[Dataset entries]
+ + + + + + +

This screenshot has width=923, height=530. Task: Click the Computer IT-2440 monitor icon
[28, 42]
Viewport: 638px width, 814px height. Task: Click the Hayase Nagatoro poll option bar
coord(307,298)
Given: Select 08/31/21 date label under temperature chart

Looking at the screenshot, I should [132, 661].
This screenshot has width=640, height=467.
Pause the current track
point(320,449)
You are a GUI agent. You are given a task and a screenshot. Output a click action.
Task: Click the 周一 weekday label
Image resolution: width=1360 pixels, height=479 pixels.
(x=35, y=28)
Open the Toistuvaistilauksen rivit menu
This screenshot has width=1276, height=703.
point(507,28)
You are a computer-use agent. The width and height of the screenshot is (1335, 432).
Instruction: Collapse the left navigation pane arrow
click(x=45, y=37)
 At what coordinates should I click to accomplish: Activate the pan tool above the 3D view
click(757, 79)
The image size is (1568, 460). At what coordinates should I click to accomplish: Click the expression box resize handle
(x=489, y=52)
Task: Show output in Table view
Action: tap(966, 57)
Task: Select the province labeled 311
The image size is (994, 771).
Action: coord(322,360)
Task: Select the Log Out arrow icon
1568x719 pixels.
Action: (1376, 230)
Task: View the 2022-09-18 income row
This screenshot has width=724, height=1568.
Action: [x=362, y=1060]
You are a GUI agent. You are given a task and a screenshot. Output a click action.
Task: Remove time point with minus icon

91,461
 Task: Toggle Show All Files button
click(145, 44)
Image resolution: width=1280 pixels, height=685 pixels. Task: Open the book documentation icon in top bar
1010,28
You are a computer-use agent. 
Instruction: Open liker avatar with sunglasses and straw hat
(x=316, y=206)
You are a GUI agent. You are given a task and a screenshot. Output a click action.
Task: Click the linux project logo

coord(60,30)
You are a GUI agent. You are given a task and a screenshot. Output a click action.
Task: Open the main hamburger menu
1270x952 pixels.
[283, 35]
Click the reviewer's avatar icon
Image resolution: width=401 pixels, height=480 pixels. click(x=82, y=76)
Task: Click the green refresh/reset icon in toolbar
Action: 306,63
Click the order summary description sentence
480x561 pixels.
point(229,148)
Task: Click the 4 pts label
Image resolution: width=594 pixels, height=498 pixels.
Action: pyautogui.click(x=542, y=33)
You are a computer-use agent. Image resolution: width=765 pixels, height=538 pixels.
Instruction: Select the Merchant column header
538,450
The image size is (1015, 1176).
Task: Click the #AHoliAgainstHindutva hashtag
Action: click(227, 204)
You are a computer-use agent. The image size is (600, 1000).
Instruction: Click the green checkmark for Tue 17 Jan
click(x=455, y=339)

+ + + + + + +

▸ **REQUIRED ACTION**:
Exact duplication of all the data above is expected.

▸ **RESULT OF THE EXERCISE**:
This screenshot has width=923, height=530. Task: Click the Computer IT-2440 monitor icon
[28, 42]
Viewport: 638px width, 814px height. Task: Click the Hayase Nagatoro poll option bar
coord(307,298)
Given: Select 08/31/21 date label under temperature chart

Looking at the screenshot, I should [132, 661].
This screenshot has width=640, height=467.
Pause the current track
point(320,449)
You are a GUI agent. You are given a task and a screenshot. Output a click action.
Task: Click the 周一 weekday label
Image resolution: width=1360 pixels, height=479 pixels.
(x=35, y=28)
Open the Toistuvaistilauksen rivit menu
This screenshot has width=1276, height=703.
point(507,28)
You are a computer-use agent. The width and height of the screenshot is (1335, 432).
Instruction: Collapse the left navigation pane arrow
click(x=45, y=37)
 At what coordinates should I click to accomplish: Activate the pan tool above the 3D view
click(757, 79)
The image size is (1568, 460). At what coordinates should I click to accomplish: Click the expression box resize handle
(x=489, y=52)
Task: Show output in Table view
Action: tap(966, 57)
Task: Select the province labeled 311
The image size is (994, 771).
Action: coord(322,360)
Task: Select the Log Out arrow icon
1568x719 pixels.
Action: (1376, 230)
Task: View the 2022-09-18 income row
This screenshot has width=724, height=1568.
Action: [x=362, y=1060]
You are a GUI agent. You are given a task and a screenshot. Output a click action.
Task: Remove time point with minus icon

91,461
 Task: Toggle Show All Files button
click(145, 44)
Image resolution: width=1280 pixels, height=685 pixels. Task: Open the book documentation icon in top bar
1010,28
You are a computer-use agent. 
Instruction: Open liker avatar with sunglasses and straw hat
(x=316, y=206)
You are a GUI agent. You are given a task and a screenshot. Output a click action.
Task: Click the linux project logo

coord(60,30)
You are a GUI agent. You are given a task and a screenshot. Output a click action.
Task: Open the main hamburger menu
1270x952 pixels.
[283, 35]
Click the reviewer's avatar icon
Image resolution: width=401 pixels, height=480 pixels. click(x=82, y=76)
Task: Click the green refresh/reset icon in toolbar
Action: 306,63
Click the order summary description sentence
480x561 pixels.
point(229,148)
Task: Click the 4 pts label
Image resolution: width=594 pixels, height=498 pixels.
Action: pyautogui.click(x=542, y=33)
You are a computer-use agent. Image resolution: width=765 pixels, height=538 pixels.
Instruction: Select the Merchant column header
538,450
The image size is (1015, 1176).
Task: Click the #AHoliAgainstHindutva hashtag
Action: click(227, 204)
You are a computer-use agent. The image size is (600, 1000).
Instruction: Click the green checkmark for Tue 17 Jan
click(x=455, y=339)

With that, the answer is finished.